Please convert the listing below into a JSON list of strings with one string for each line, skipping any blank lines. Leave the pictures out of your answer.

>> BEGIN Data shown

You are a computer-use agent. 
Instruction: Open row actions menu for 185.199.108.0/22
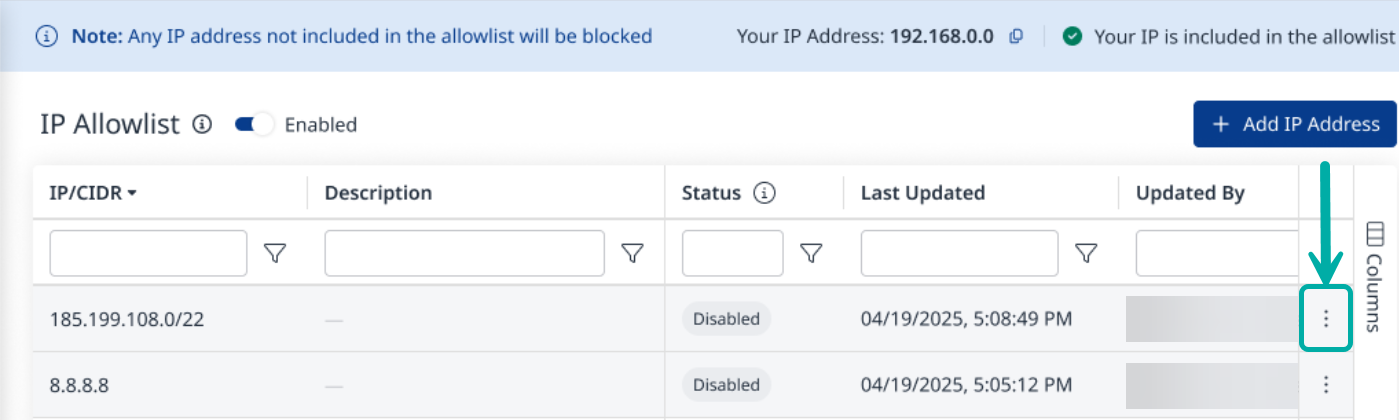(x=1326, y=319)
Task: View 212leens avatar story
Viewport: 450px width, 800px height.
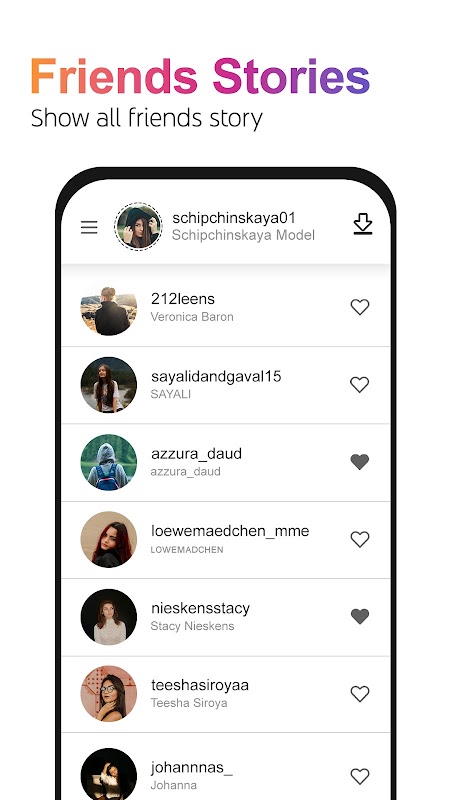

>> END Data shown

◆ **Task answer**
[
  "You are a computer-use agent. ",
  "Instruction: Open row actions menu for 185.199.108.0/22",
  "(x=1326, y=319)",
  "Task: View 212leens avatar story",
  "Viewport: 450px width, 800px height."
]